“As you can see, these are clearly petroglyphs of Dinosaurs, proving that they may have actually co-existed with humans in this region of Peru” Tim, our guide said both confidently and casually before going on to point out some of the other interesting petroglyphs.
Tim is a Polish-American from Chicago who has been living here in Peru for the last 6 months. I think it may be his native English and not his guiding skills that have landed him a job here as a tour guide.
“I’m sorry” I said the word bursting forth pretty much on thier own accord. “Did you just say that dinosaurs co-existed with humans?”
He seemed to think that I was questioning his leadership as he answered a bit savagely “well look at those petroglyphs, what else could that be an image of?”
I hadn’t been questioning his leadership, but one can’t just casually throw out that they think dinosaurs lived in Peru during the last 2,000 years and then just move on to other topics. Also maybe they are just poor representations of Llamas.
“Have these been dated?” I asked a bit more hesitantly, not wanting to incur Tim’s wrath.
“They think that they are from about 1,000 years ago.”
“What?!” I again lost all caution at hearing these words “so you are saying that dinosaurs lived in Peru 1,000 years ago- that’s crazy!”

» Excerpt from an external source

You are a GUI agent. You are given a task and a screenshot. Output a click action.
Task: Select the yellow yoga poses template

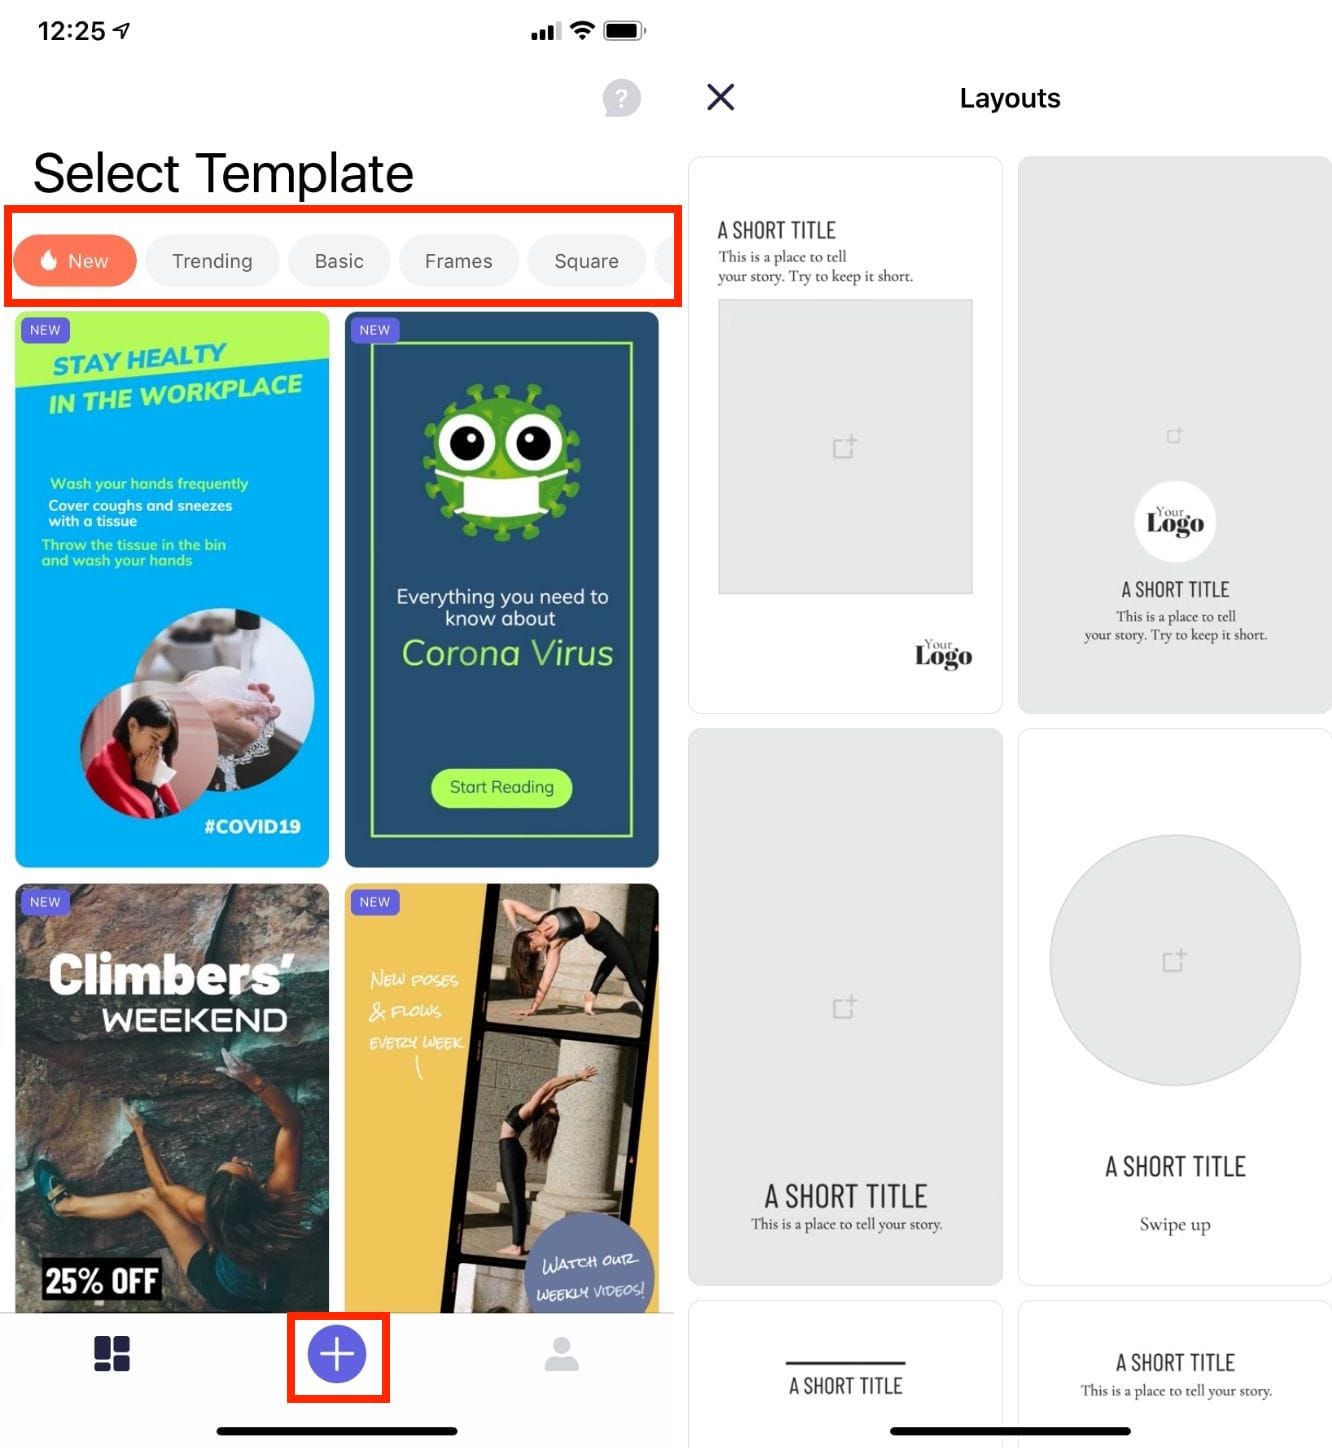pos(502,1098)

He compressed his lips tightly together and I wondered how I could get more information about these dinosaur rumours without pissing him off. I was somehow doing a bad job of it so far. I think maybe he was just having a bad day anyway.

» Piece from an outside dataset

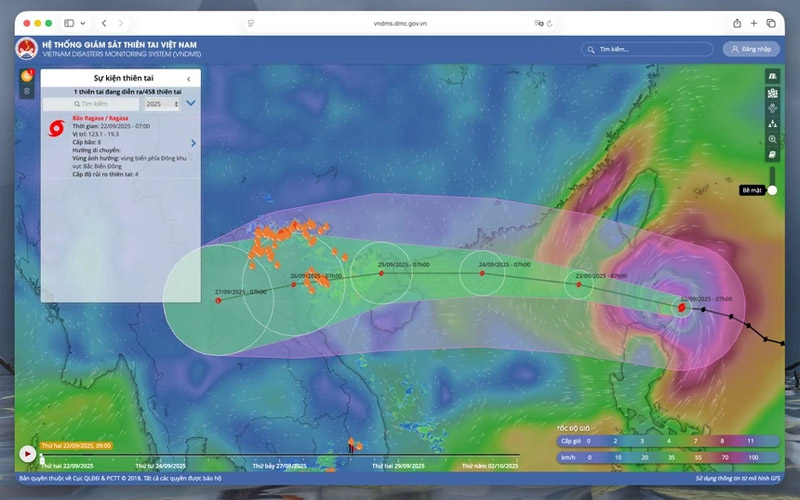Click the hierarchy tree icon in right toolbar
The image size is (800, 500).
click(772, 124)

“Is it possible that other people have added to these, like vandalized them in recent times?” Tom asked, also innocently.
Tim rolled his eyes, “I guess” he said, “I don’t know, maybe.”
The internet has not turned up too much information on “Chachapoyas” + “Dinosaur”, however that night from our hostal’s balcony above the main square we did see a huge paper mache dinosaur being carried down the street parade-style so maybe I can find a another source of dinosaur info in town.
After the petroglyphs we went on to see Gocta falls. There is some argument as to whether they are the 3rd or 17th highest falls in the world. Either way they are set in a truly magical hidden valley that you stumble upon after trekking for a couple of hours through foliage that becomes increasingly more jungle-y as you near the waterfalls.
With Tarzan vines and mushrooms and orchids and lovely springy moss and ferns covering everything! These falls were not “discovered” (by anyone except the people who live around here) until 6 years ago. This is because the mermaids who live at the bottom of said waterfall told the people who chanced upon the hidden valley and falls that their town would be cursed if they told anyone about it. This actually sounded more believable to me than the whole dinosaur thing.
It was so beautiful I instantly got goose bumps all over when we first stepped into the valley.
Later that night, looking out over the crowds, dinosaur paper mache, and boxing ring with two contenders going at it in the main square I was really glad that we happened upon this town during a festival week.
The next morning when I woke up at 5:15 to a marching band parading by literally right under my window I was less pleased. It is kind of funny though. I certainly have never had an entire marching band 13 feet from my bedroom window before. And I think this may also be the first time I have heard so many firecrackers being set off before 6 am as well!